The IoT is spearheaded in part by the increased use of mobile devices. Smartphones and tablets contain an array of sensors – cameras, accelerometers, touch and pressure sensors, and even heart rate monitors – that mobile apps can tap into to collect and report data about the user’s experience. We’re seeing a new market appear in fitness bands and smartwatches, which communicate with mobile devices to display notifications, track health and activity, and even manage calls and SMS messages right from the user’s wrist.
So now the question comes is, how it is related to online gaming? By tracking and inspecting the right data sets, online gaming platforms can learn over time how customers interact with and respond to online games.

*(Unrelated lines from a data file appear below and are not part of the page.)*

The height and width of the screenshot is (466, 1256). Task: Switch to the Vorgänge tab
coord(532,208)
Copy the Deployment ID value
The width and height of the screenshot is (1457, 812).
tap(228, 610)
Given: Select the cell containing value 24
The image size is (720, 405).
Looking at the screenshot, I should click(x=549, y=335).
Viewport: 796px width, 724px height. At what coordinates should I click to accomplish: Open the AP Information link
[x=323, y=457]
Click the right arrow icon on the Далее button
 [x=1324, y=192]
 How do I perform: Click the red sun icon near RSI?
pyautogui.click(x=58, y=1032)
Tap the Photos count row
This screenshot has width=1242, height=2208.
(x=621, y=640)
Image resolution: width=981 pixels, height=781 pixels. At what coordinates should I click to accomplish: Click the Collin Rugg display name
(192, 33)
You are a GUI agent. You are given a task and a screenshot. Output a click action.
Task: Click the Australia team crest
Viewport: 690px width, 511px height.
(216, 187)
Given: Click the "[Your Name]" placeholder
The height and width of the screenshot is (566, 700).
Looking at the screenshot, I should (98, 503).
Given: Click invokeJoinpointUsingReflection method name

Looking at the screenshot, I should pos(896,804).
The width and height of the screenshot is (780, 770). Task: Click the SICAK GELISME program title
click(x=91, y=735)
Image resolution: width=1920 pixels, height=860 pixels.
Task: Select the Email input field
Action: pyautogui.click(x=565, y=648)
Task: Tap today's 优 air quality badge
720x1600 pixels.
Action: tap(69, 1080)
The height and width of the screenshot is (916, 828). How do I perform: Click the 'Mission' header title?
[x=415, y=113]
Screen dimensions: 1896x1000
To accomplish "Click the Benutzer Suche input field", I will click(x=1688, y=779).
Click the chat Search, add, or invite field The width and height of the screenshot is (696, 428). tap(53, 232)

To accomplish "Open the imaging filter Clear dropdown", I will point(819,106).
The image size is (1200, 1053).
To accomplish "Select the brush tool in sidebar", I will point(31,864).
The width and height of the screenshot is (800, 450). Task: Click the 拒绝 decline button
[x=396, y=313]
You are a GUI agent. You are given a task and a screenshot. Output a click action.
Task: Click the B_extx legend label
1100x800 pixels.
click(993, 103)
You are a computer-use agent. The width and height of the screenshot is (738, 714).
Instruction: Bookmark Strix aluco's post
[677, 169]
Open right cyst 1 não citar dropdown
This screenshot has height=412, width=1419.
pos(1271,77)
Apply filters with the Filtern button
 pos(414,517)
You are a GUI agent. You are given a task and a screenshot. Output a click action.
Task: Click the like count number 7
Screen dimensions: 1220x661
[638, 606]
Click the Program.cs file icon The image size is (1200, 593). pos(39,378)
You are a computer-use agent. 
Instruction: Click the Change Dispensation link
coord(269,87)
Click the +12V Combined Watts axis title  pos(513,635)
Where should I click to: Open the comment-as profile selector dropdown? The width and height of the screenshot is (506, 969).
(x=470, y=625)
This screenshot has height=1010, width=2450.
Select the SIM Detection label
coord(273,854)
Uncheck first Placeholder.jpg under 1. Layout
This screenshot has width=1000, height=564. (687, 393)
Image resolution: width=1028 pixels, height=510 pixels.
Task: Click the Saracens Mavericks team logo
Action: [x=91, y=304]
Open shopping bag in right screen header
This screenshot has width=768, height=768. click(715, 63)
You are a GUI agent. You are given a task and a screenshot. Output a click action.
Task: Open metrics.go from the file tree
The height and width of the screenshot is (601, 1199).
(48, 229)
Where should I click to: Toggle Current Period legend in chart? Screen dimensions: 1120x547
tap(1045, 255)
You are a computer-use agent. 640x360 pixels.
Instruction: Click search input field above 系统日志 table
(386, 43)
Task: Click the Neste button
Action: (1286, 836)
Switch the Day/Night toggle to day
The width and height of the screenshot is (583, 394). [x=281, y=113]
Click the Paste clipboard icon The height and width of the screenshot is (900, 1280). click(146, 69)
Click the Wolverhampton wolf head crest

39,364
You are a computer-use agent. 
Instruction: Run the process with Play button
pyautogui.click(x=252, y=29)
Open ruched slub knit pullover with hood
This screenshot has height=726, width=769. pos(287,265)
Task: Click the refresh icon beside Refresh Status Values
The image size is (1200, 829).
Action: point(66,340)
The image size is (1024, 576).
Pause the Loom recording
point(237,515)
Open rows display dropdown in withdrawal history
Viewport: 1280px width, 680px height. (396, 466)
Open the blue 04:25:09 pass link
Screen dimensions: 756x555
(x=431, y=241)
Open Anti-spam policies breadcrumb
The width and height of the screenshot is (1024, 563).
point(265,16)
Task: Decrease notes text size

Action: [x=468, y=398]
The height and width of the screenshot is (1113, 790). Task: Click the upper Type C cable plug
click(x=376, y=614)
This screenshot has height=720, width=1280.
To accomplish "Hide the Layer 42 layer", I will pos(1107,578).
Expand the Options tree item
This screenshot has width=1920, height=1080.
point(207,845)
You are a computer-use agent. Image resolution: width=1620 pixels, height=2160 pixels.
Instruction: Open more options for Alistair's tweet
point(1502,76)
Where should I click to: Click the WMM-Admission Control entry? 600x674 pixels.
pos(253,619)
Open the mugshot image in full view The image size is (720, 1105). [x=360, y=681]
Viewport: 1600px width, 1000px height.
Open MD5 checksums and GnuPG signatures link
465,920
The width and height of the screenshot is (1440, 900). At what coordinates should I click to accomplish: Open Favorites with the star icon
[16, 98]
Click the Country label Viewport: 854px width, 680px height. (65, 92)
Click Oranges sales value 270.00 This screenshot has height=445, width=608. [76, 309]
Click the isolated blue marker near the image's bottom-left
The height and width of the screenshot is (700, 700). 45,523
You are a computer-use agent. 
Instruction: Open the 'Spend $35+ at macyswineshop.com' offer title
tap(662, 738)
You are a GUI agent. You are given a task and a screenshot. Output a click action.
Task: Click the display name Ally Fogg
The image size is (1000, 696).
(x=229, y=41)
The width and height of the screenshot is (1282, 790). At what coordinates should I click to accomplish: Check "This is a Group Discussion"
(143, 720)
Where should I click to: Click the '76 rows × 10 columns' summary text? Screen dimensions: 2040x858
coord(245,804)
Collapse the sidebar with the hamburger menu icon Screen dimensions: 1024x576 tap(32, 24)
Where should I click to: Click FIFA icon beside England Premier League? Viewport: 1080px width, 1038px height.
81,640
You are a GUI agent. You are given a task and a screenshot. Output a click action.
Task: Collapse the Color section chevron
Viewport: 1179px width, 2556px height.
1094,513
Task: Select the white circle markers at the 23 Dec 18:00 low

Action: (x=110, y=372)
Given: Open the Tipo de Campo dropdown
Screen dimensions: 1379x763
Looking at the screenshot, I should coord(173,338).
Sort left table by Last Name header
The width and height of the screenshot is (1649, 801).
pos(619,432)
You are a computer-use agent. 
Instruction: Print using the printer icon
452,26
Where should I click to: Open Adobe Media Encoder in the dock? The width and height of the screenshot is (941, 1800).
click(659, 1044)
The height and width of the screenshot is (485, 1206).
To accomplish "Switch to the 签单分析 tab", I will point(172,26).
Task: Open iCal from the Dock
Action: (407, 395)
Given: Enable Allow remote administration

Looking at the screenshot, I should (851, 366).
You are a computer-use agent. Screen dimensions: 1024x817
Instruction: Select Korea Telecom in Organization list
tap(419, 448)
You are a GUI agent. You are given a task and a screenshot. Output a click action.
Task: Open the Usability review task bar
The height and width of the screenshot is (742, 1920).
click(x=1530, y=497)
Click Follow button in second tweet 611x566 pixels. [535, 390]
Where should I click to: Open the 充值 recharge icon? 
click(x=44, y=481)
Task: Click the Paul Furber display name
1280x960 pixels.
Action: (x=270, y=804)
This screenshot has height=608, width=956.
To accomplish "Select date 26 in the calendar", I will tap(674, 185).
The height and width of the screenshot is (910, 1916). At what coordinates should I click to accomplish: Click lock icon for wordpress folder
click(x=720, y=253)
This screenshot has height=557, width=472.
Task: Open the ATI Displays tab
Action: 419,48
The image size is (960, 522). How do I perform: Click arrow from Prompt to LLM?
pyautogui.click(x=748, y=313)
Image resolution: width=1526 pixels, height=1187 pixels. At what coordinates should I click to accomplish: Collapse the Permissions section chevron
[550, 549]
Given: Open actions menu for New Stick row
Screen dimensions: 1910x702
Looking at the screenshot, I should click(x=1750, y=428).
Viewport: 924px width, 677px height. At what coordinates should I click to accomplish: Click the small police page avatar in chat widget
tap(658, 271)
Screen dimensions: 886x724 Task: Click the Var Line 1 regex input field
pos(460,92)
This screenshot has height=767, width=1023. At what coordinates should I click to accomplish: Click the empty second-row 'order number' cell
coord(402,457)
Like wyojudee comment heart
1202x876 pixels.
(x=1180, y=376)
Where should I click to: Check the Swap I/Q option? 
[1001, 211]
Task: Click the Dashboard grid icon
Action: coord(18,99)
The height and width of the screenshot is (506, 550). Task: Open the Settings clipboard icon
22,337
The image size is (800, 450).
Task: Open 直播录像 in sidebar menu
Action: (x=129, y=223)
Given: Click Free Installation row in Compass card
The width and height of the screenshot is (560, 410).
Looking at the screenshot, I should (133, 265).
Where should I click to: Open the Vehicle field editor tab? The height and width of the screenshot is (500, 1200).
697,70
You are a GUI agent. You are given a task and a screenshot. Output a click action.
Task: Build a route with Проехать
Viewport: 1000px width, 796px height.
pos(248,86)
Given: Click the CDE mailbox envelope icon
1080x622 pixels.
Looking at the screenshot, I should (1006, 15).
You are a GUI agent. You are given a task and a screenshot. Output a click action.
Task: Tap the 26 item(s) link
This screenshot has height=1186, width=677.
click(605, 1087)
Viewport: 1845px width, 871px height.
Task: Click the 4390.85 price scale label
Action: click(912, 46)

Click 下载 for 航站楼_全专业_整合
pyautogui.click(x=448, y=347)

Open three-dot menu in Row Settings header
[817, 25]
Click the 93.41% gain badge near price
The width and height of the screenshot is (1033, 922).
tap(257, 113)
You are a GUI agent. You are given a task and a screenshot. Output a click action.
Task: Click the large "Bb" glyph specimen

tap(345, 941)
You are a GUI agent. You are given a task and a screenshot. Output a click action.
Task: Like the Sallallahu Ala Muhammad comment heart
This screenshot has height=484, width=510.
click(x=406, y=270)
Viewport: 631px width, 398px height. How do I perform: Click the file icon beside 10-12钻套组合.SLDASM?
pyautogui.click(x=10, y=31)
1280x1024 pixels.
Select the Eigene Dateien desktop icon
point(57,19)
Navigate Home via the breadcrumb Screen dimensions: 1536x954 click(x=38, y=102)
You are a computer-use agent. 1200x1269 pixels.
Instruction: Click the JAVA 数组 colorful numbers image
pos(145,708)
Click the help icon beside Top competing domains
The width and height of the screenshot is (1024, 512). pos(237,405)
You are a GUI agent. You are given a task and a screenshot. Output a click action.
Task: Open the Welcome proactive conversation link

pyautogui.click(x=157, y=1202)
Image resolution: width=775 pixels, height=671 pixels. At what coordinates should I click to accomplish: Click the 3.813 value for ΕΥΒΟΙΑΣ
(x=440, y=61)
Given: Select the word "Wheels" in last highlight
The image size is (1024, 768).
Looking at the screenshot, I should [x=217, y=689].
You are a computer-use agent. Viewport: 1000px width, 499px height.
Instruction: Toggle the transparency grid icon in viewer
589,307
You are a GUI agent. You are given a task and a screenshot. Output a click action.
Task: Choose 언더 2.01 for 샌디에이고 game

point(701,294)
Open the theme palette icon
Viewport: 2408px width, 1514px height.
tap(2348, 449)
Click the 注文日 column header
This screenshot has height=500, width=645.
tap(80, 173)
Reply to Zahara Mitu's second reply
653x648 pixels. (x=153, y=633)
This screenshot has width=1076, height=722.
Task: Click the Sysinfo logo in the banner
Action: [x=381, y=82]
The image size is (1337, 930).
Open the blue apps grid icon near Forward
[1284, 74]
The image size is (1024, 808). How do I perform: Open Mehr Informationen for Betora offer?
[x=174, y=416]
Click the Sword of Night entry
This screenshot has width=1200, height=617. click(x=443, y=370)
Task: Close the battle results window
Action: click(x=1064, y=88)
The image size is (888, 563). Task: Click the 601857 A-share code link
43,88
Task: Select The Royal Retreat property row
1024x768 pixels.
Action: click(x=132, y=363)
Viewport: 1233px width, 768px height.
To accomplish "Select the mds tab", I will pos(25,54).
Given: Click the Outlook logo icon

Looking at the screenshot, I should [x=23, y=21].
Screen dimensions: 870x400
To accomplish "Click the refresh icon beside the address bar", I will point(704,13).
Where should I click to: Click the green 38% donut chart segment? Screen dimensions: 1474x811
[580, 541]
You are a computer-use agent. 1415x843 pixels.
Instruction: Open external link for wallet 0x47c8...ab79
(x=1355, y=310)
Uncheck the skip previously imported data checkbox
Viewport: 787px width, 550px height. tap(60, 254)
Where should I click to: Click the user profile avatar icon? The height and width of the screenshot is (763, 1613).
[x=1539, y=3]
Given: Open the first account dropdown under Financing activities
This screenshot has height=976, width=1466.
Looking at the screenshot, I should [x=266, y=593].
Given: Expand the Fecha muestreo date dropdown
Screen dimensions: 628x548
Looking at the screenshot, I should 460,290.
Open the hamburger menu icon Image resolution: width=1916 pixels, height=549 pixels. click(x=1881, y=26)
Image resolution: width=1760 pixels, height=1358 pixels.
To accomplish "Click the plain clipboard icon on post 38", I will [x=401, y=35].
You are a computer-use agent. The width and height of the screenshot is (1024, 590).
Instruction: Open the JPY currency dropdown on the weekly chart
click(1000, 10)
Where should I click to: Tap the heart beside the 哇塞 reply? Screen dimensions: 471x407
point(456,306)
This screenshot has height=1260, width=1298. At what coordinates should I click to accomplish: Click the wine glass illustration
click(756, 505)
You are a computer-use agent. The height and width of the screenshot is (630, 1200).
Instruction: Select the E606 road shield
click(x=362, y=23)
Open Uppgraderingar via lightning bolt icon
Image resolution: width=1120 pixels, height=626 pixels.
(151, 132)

Much like how casinos can analyze player reactions through facial expressions, speech, and nonverbal cues, mobile devices provide a variety of ways to measure player satisfaction during the course of a game.
The move with mobile gaming platforms is that they have to balance out data collection with player privacy. When a player walks into a casino, there’s a mutual understanding that the player can be monitored over the course of their stay there. With the IoT, the play area shifts from the casino’s property to the player’s property, and the relationship becomes more nuanced. For example, mobile apps require explicit acceptance from the user before they can even be installed on the device. Mobile data collection is useful, but it has to be done in a way that respects the user’s privacy, or otherwise makes the agreement perfectly apparent.
The second way the IoT can impact online gaming is through integration with the physical gaming experience. This is applicable not only to casinos but to any game platforms that share a common player tracking system. With casinos today, the operator can only really generate revenue if a player is physically present. To encourage this, marketing departments and customer outreach programs spend much of their time encouraging players to return to the casino through discount and rewards programs. The downside to this approach is that it’s a one-way street: the casino can reach out to the player, but the only way to really measure the success of the outreach is whether or not the player returns.
With devices that are internet-ready, casinos and game operators have more tools to engage with players. The convenience of having poker or slots in the palm of your hand makes it much easier for players to “return” to the casino without having to make a trip. It also provides a new way for operators to communicate with players, either explicitly through surveys and customer feedback or implicitly through analytics and data collection.
Perhaps more importantly, it offers a way for players to continue playing anywhere and at any time. And while players might only be able to squeeze in a game or two here and there, the numbers add up: market research firm Juniper Research estimates that the mobile gaming market will increase from 64 million users in 2013 to 164 million users in 2018, surpassing $100 billion in revenue by 2017.
The magic of mobile gaming is that it provides an environment for players that are comfortable, convenient, and always connected. Game operators can keep players engrossed through periodic notifications, loyalty rewards that can be redeemed immediately, and by receiving consistent feedback from players and devices. Extending the realm of online gaming to wearable devices and other Internet-ready devices gives game operators even more opportunities to keep players engaged.